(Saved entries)

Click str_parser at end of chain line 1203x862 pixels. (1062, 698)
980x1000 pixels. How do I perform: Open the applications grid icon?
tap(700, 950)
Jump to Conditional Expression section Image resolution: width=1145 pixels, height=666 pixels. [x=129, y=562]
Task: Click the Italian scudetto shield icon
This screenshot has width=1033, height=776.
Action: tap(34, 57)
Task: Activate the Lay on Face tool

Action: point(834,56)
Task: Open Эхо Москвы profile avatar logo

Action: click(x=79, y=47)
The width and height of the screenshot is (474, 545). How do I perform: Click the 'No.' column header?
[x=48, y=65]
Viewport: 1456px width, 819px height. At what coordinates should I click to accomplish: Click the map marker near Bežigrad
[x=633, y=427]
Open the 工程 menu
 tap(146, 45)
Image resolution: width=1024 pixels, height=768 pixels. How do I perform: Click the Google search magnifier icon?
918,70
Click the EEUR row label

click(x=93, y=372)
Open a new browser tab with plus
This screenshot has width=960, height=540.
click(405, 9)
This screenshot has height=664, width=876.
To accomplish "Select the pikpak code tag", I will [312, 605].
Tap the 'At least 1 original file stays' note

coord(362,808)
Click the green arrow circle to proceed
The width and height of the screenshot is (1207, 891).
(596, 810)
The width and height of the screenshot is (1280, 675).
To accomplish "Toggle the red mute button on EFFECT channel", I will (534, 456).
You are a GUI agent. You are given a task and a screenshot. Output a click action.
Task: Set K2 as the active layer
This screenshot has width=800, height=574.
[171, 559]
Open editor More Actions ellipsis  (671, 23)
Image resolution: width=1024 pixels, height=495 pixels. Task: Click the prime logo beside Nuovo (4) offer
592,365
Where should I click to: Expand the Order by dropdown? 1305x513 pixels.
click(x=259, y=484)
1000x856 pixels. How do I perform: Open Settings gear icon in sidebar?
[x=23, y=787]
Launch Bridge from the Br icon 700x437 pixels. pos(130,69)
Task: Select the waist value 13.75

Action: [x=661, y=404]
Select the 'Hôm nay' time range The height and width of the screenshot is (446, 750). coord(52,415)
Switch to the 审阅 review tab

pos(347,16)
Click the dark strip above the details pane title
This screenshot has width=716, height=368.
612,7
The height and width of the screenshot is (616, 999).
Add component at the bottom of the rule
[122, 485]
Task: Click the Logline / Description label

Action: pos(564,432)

Aim of the task » For each line above that includes "will", copy the line.

Output »
To accomplish "Select the pikpak code tag", I will [312, 605].
To accomplish "Toggle the red mute button on EFFECT channel", I will (534, 456).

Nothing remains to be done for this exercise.